As to that, she could not help owning to herself that he would have very plausible reasons for so doing. What was she supposed to know about Mr. Evan Roberts? Closely questioned, she would have to admit that she had never heard of his existence till those golden Chautauqua days; that although she walked and talked much with him during those two weeks, there had been so much to talk about, such vital interests that pressed upon them, so many things for her to learn, that they had spent no time at all in talking about each other's past.

She remembered now, that strangely enough she had no idea even at this moment what his business was, except that from some casual remark she judged that he was familiar with mercantile life; he might have some money or he might be very poor, she had not the least idea which it was; he might be of an old and honored family, or his father might have been a blacksmith, and his mother even now a washer-woman. She admitted to herself that she knew nothing at all about it; and she was obliged also to admit that so far as she herself was concerned she did not care.

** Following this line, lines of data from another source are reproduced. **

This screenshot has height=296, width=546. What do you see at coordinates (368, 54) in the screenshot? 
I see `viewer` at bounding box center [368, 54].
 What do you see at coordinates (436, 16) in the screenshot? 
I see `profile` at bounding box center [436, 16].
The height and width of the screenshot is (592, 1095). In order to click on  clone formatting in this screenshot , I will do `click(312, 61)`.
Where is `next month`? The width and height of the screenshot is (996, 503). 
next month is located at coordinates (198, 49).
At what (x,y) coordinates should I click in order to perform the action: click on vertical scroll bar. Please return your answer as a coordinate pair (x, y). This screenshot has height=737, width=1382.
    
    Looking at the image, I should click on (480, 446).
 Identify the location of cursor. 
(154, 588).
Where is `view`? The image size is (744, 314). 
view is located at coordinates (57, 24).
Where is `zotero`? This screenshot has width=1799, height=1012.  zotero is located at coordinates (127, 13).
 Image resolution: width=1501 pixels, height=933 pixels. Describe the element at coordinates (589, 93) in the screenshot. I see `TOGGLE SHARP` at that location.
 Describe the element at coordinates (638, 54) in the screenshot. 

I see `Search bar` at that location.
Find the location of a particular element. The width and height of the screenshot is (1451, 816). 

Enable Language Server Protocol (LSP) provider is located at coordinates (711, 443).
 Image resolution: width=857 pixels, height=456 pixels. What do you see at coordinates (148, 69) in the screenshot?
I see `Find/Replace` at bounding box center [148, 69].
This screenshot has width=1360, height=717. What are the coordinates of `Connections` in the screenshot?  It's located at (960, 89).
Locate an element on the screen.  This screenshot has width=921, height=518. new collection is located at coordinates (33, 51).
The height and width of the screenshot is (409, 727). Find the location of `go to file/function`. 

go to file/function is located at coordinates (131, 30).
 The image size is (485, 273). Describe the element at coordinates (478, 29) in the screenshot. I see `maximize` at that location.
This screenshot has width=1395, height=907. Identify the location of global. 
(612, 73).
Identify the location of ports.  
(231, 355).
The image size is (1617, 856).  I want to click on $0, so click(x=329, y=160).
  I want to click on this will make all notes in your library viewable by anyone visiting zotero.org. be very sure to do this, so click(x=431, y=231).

But Mr. Shipley was very different. Most assuredly he would care. How could he understand why she should be able to feel such perfect trust in this stranger? If she should try to tell him of those wonderful prayers she had heard from Mr. Robert's lips, what would such evidence be to him? If she should try to tell him how by this man, she had been led into the light of love and trust that glowed brighter and stronger with every day, how little information it would give him! What an utter mystery would such language be to him!

As she thought of all these puzzling things, what wonder that she turned her pillow many times in search of a spot to rest, and gave a great many long-drawn sighs?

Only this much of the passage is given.